▸ **Task brief**
Output, exactly as written, the lines below starting at the line containing "Viewport: 543px width, 285px height." and ending at the line containing "You are a GUI". Drop the pictures and keep both end lines.

::::::::::

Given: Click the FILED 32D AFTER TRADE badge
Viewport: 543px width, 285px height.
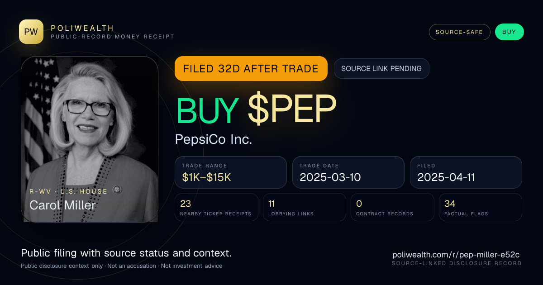Looking at the screenshot, I should click(x=251, y=69).
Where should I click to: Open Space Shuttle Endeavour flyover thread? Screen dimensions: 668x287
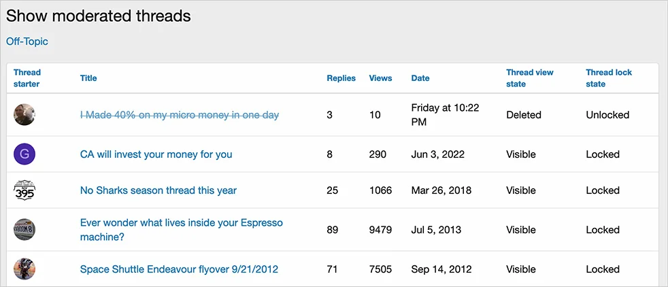179,269
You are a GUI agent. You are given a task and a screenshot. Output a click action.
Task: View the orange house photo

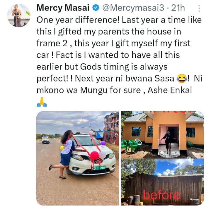point(162,135)
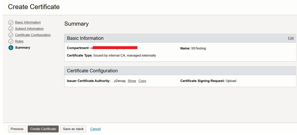The image size is (297, 135).
Task: Click the step 5 Summary circle icon
Action: 11,48
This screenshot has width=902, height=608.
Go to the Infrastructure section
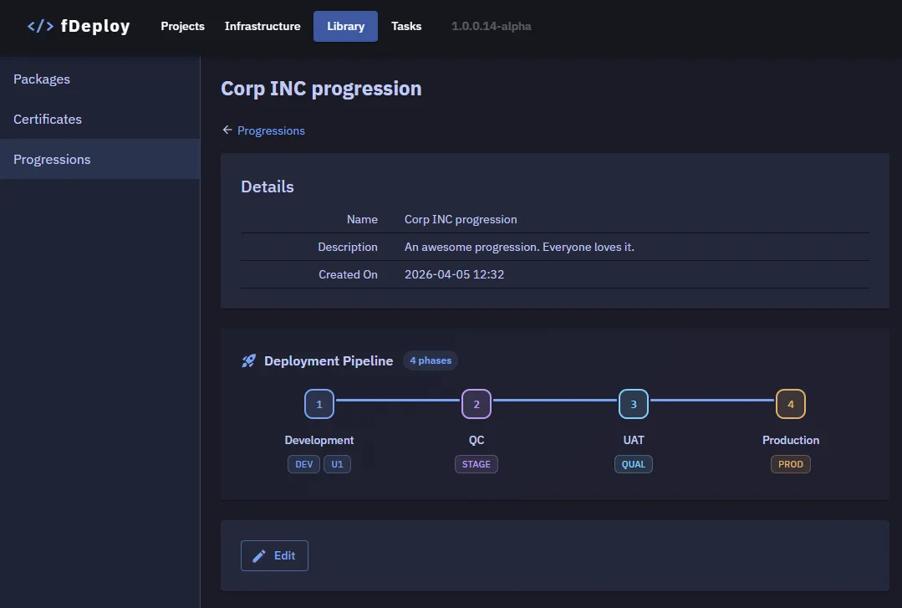pos(262,26)
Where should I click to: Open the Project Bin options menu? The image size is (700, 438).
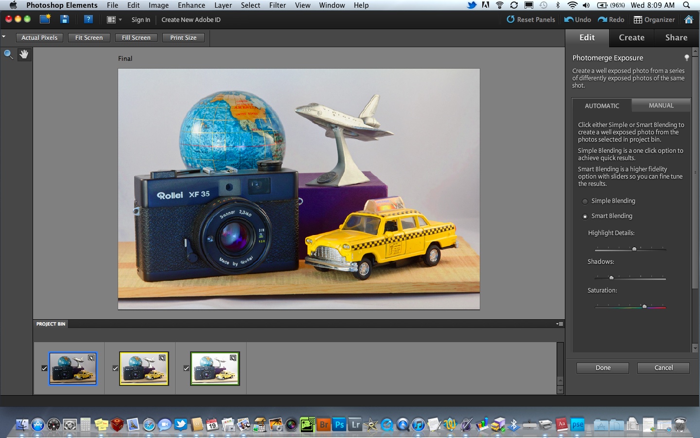pos(560,324)
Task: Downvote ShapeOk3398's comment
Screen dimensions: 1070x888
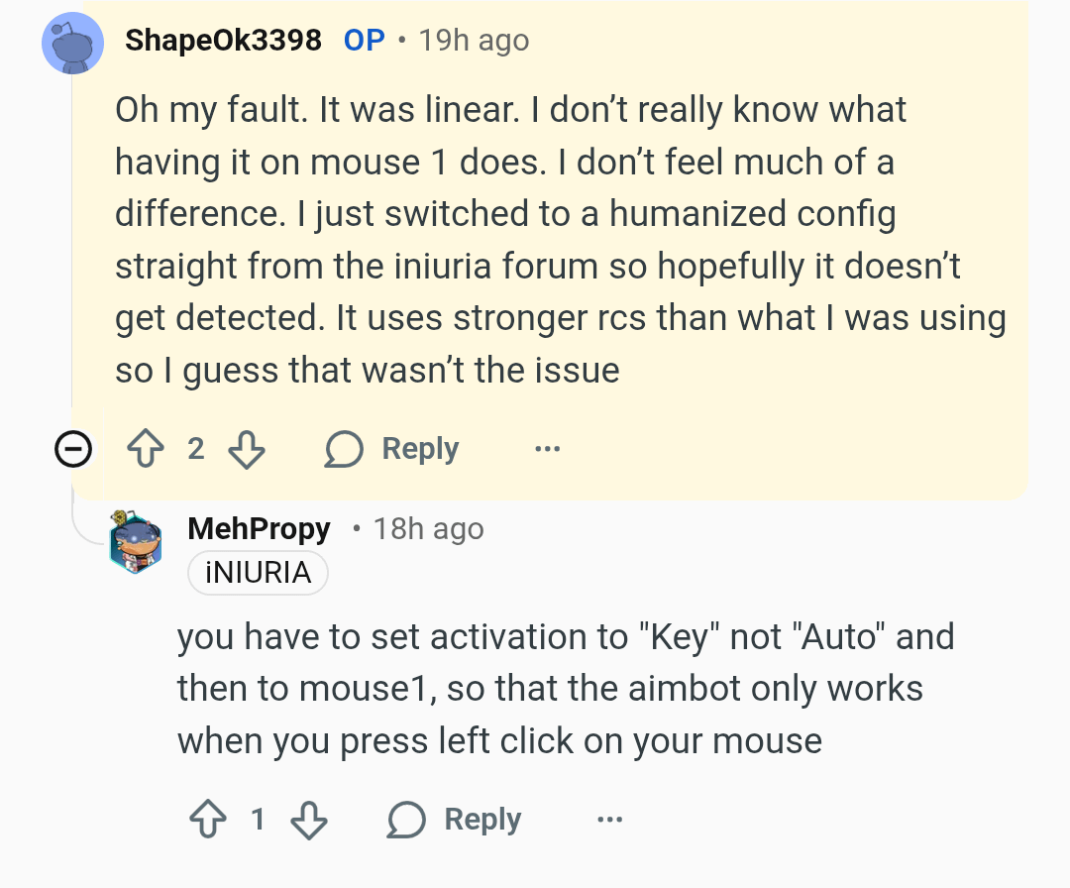Action: click(x=247, y=450)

::::::::::

▸ **Answer to the exercise**
Viewport: 543px width, 285px height.
Looking at the screenshot, I should click(x=251, y=69).
Where should I click to: Open Space Shuttle Endeavour flyover thread? Screen dimensions: 668x287
179,269
You are a GUI agent. You are given a task and a screenshot. Output a click action.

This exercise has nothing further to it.